■ WORK REQUEST:
Give all of the listing again word for word, with images excluded.

■ TASK INPUTS:
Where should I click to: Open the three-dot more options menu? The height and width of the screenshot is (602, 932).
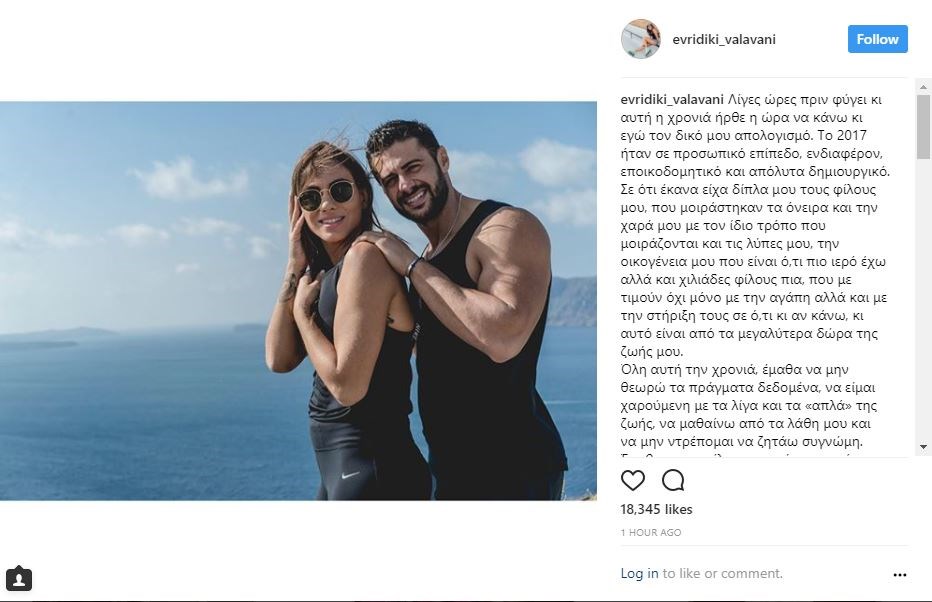point(899,575)
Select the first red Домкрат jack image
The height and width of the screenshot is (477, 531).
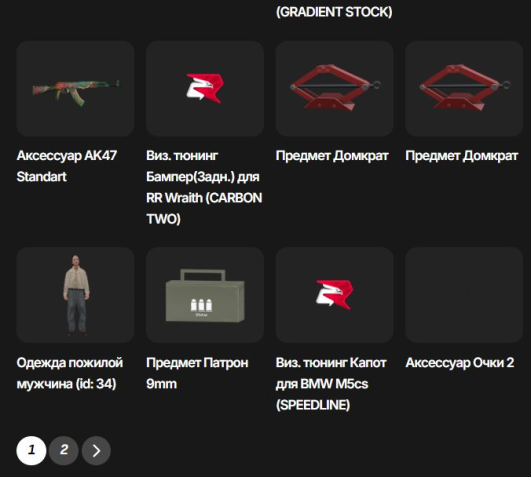pos(335,89)
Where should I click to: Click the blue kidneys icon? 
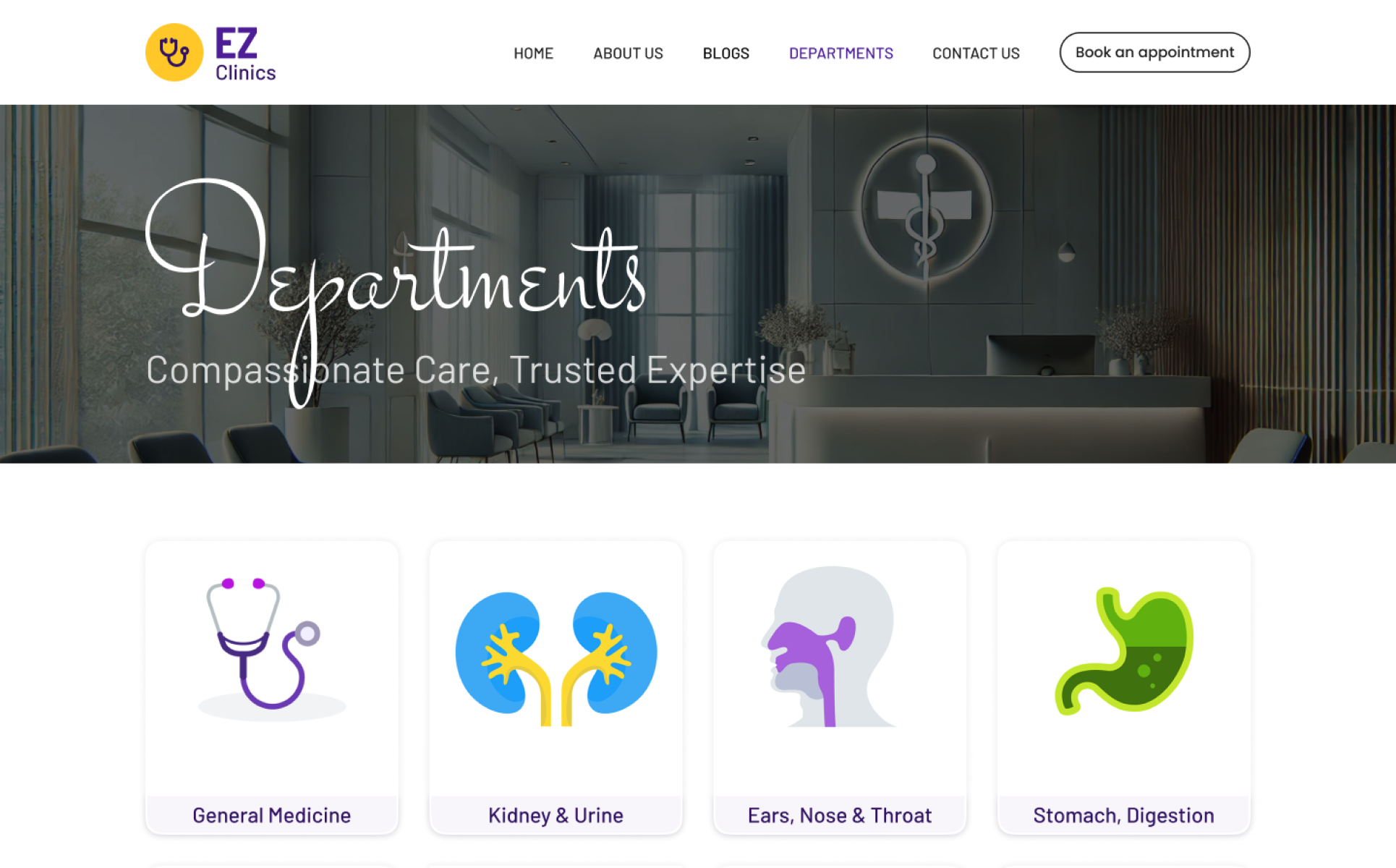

■ ANSWER SECTION:
Where should I click to: Open the three-dot more options menu? The height and width of the screenshot is (602, 932).
point(899,575)
Select the first red Домкрат jack image
The height and width of the screenshot is (477, 531).
pos(335,89)
Where should I click to: Click the blue kidneys icon? 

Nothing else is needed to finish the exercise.